リスティング広告を始めるきっかけとして、「なんとなく良いと聞いたから」「自社サイトを検索結果の上位に表示させたいから」といった理由を挙げる方は少なくありません。
特に自社で広告運用をされている場合、「自社のウェブサイトはプロが作っているのだから、きちんと見てもらえさえすれば成果が出るはずだ」と考えて、リスティング広告を始めた方も多いのではないでしょうか。
実際、その考え方でうまくいくケースもありますが、一方で「リスティング広告は効果がない」と感じて途中でやめてしまう方が一定数いるのも事実です。その差を生む要因の一つが、戦略の有無だと考えています。
リスティング広告の運用に限らず、ウェブサイトを作成・運用する際には、明確な戦略を持つことが非常に重要です。
戦略がないまま施策を進めてしまうと、その場しのぎの対応になりやすく、改善の方向性も定まりません。その結果、「やってみたけどダメだった」という判断になり、早期撤退につながってしまうケースも多く見られます。
本来は、戦略に基づいた集客のストーリーを設計し、そのストーリーの中にウェブサイトやリスティング広告を一貫して組み込んでいく必要があります。
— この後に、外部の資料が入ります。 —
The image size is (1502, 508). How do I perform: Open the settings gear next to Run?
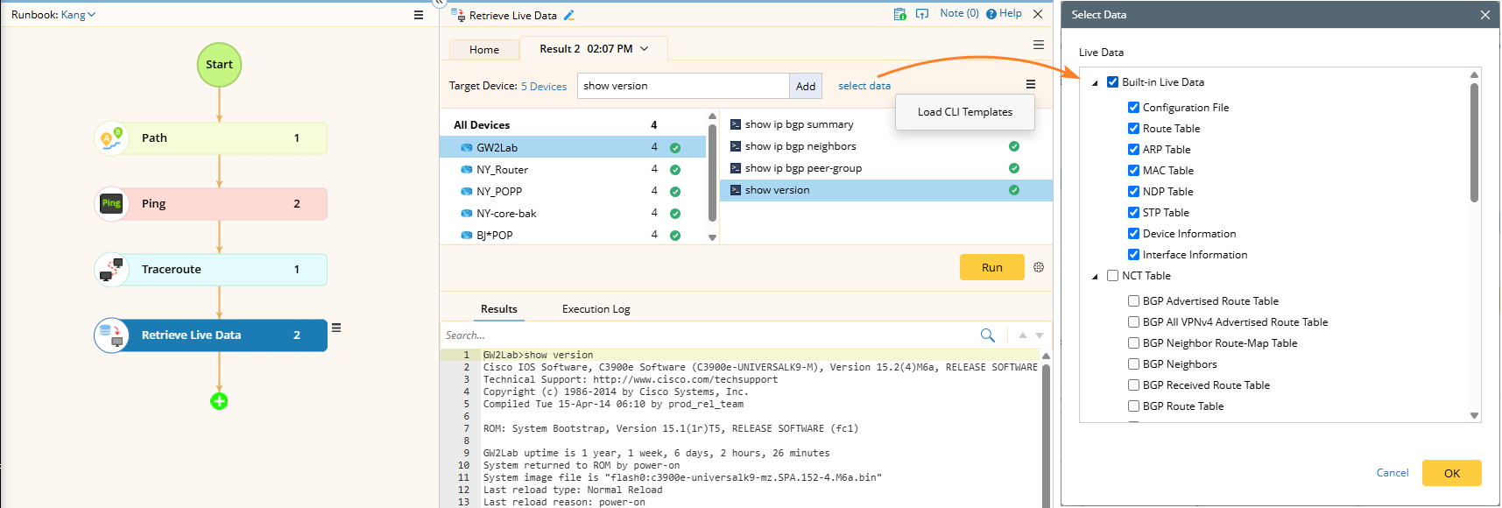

「戦略」と聞くと、難しそう、専門的で大変そうと感じる方もいるかもしれません。しかし、決して複雑なものではありません。
まずはビジネスの目標を明確にし、その目標に向かって未来のお客様をどのように導いていくのか、その流れをストーリーとして考えるだけです。
例えばBtoBビジネスであれば、最終的な目標は受注になるでしょう。その場合、未来のお客様とどこで接点を持つのか、どのような順序で関係を深めていくのかを考えていきます。
ウェブ検索はもちろん、ニュースリリースや展示会など、顧客とのタッチポイントは複数存在します。
検索からであれば、どのようなキーワードで検索し、どんな広告文を見てウェブサイトに訪れ、どのような情報を読み進め、最終的にお問い合わせに至るのか。その後、商談を経て受注に至るまでの流れを具体的に描いていきます。
このストーリーをタッチポイントごとに整理できたら、その流れに沿う形でウェブサイトの構造やリスティング広告のアカウント設計を考えていきます。ここまで整理できて、初めて戦略が形になると言えるでしょう。
実は、「戦略を全く考えていない」という方はそれほど多くありません。「ターゲットを想像して、その行動を考える」といった、ぼんやりとしたイメージを持っている方も多いはずです。
そうした方こそ、もう一歩踏み込んで戦略を明確に言語化することで、効果測定の見方や改善の考え方が大きく変わってきます。その結果、リスティング広告だけでなく、ウェブ施策全体の成果にも良い影響が出てきます。
「すでにウェブ施策を走らせているから、今さら戦略を考えるのは遅い」と思われる方もいるかもしれませんが、途中からでも決して遅くはありません。ぜひ一度立ち止まって、戦略から見直してみてはいかがでしょうか。